Filodemo, uma das raras incursões de Camões pelo teatro, é uma comédia pastoril num mundo rural idealizado. O seu cenário, nem real nem actual, é habitado por amores projectados em outros tempos, por outras convenções sociais. Para o encenador Pedro Penim, é precisamente este retrato distante que nos permite perceber o que do humano permanece igual.
É desta dicotomia que Penim propõe «uma encenação que confronta a inocência do texto com as urgências do presente». Trabalhar e reencenar os clássicos não serve apenas para celebrar os génios como Camões, mas é um«gesto de resistência» a este tempo de discursos que cristalizam o passado para transformá-lo em instrumento de exclusão, afirma o encenador. O contacto com os clássicos do teatro português permite um processo de reapropriação das suas histórias, que revive o passado sem encobrir as contradições do presente.

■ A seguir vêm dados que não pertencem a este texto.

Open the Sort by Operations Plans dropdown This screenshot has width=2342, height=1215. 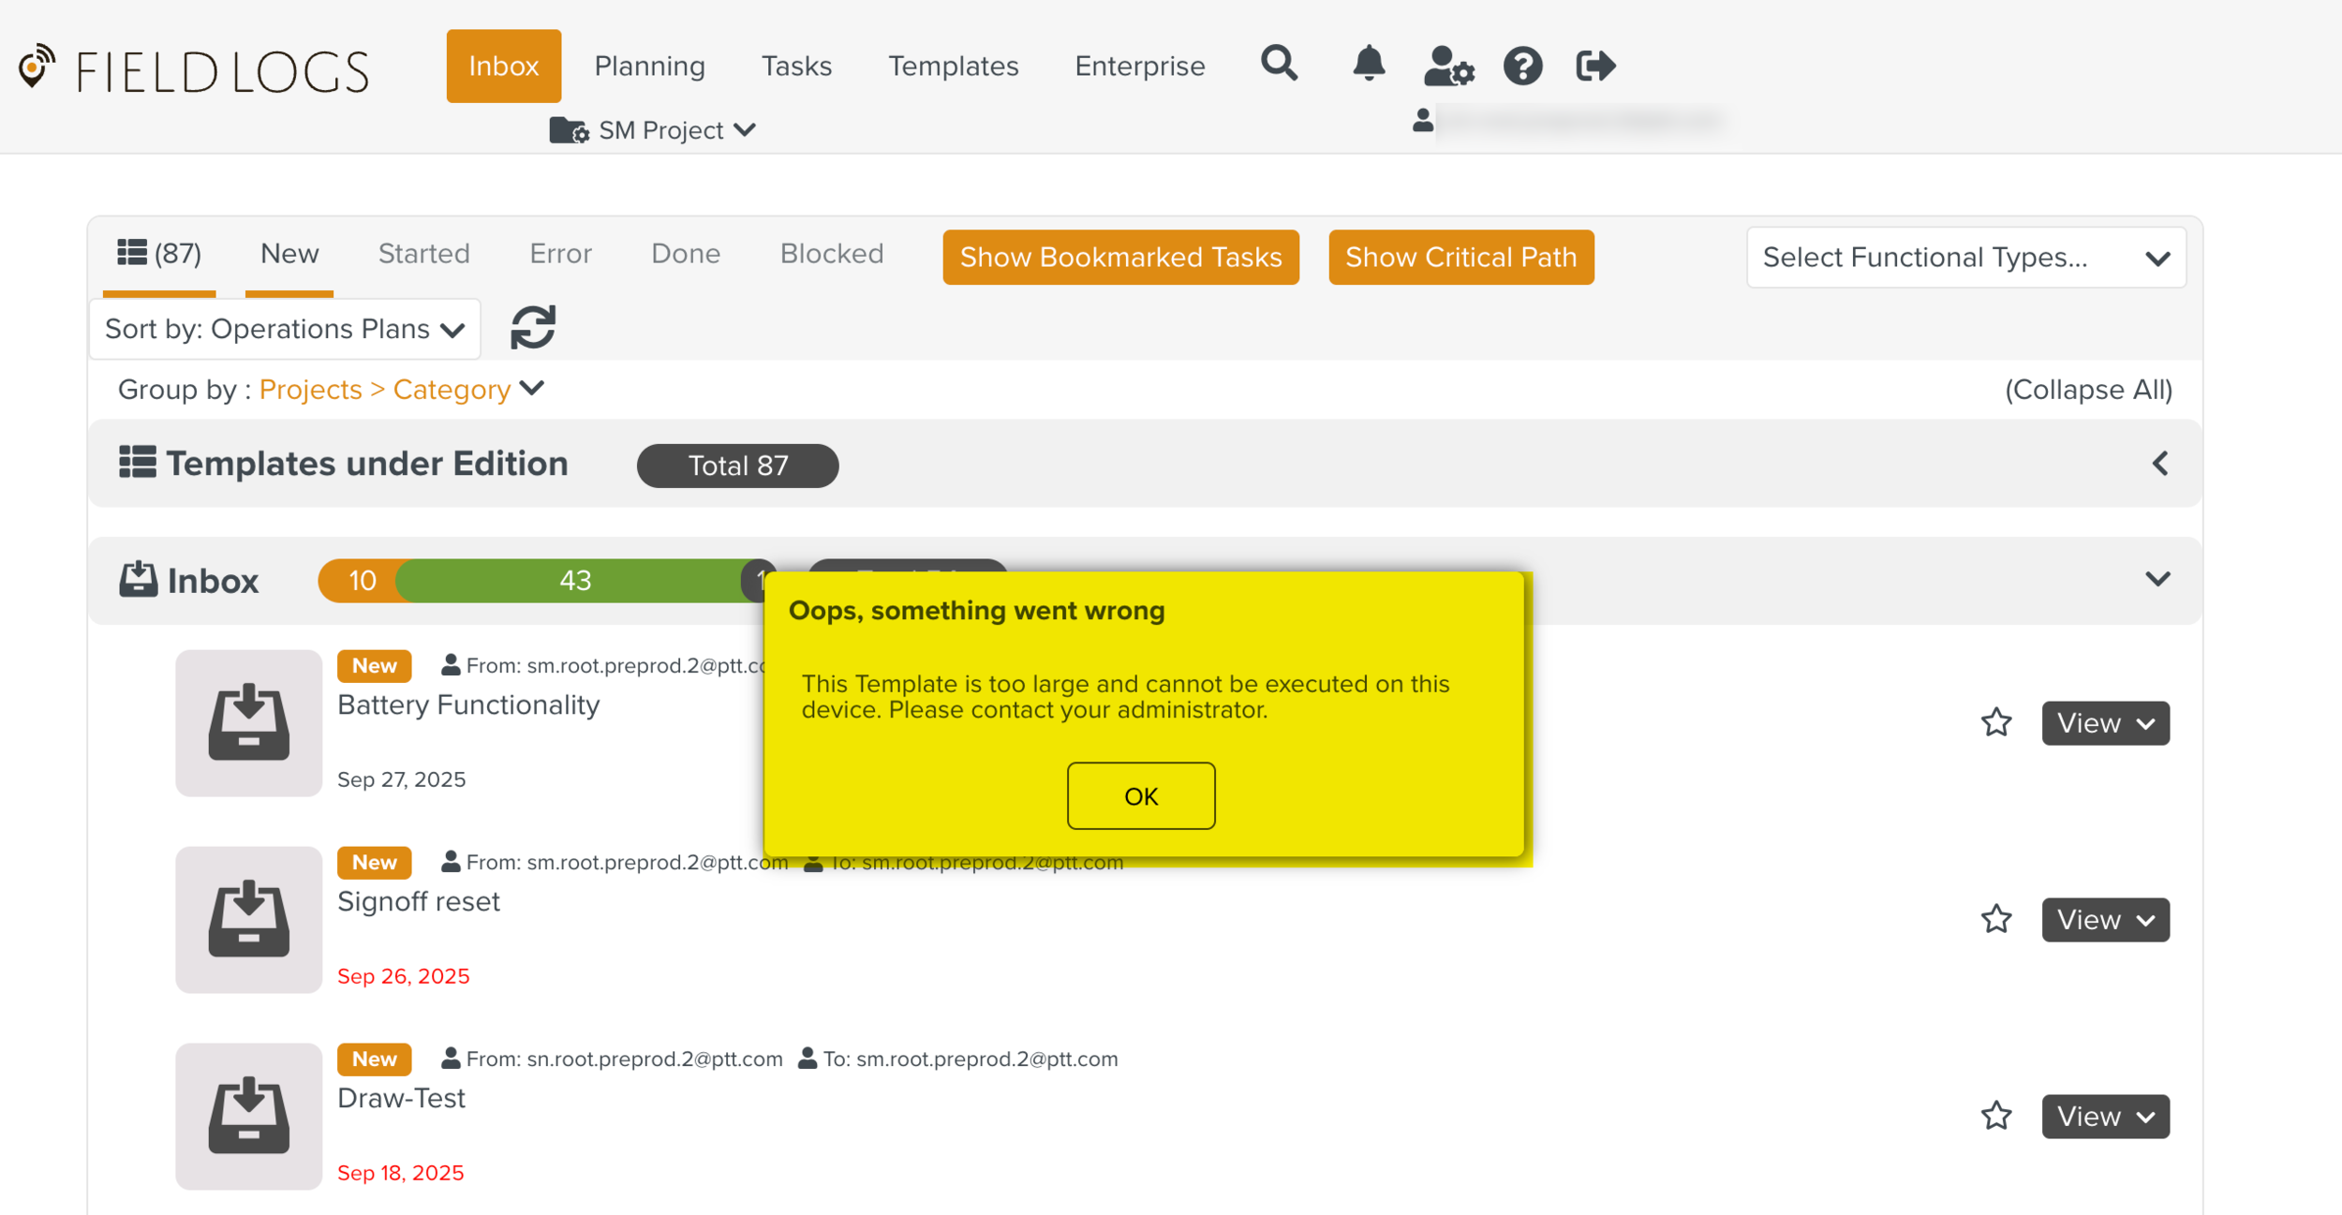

A peça conta com as interpretações de Vítor Silva Costa, no papel de Filodemo, Ana Coimbra, Ana Tang, Bernardo de Lacerda, Guilherme Arabolaza, João Grosso, José Neves, June João, Mariana Magalhães e Stela. Filodemo estreia-se pelo D. Maria II no Dia Mundial do Teatro. Do dia 27 de Março até 18 de Abril o espectáculo será na Sala Estúdio Valentim de Barros, nos Jardins do Bombarda. As sessões dos três primeiros dias têm entrada livre, mediante levantamento antecipado na bilheteira. Após a temporada em Lisboa, Filodemo deverá percorrer os palcos de Mafra, Gafanha da Nazaré e Matosinhos, com mais informações ainda por divulgar.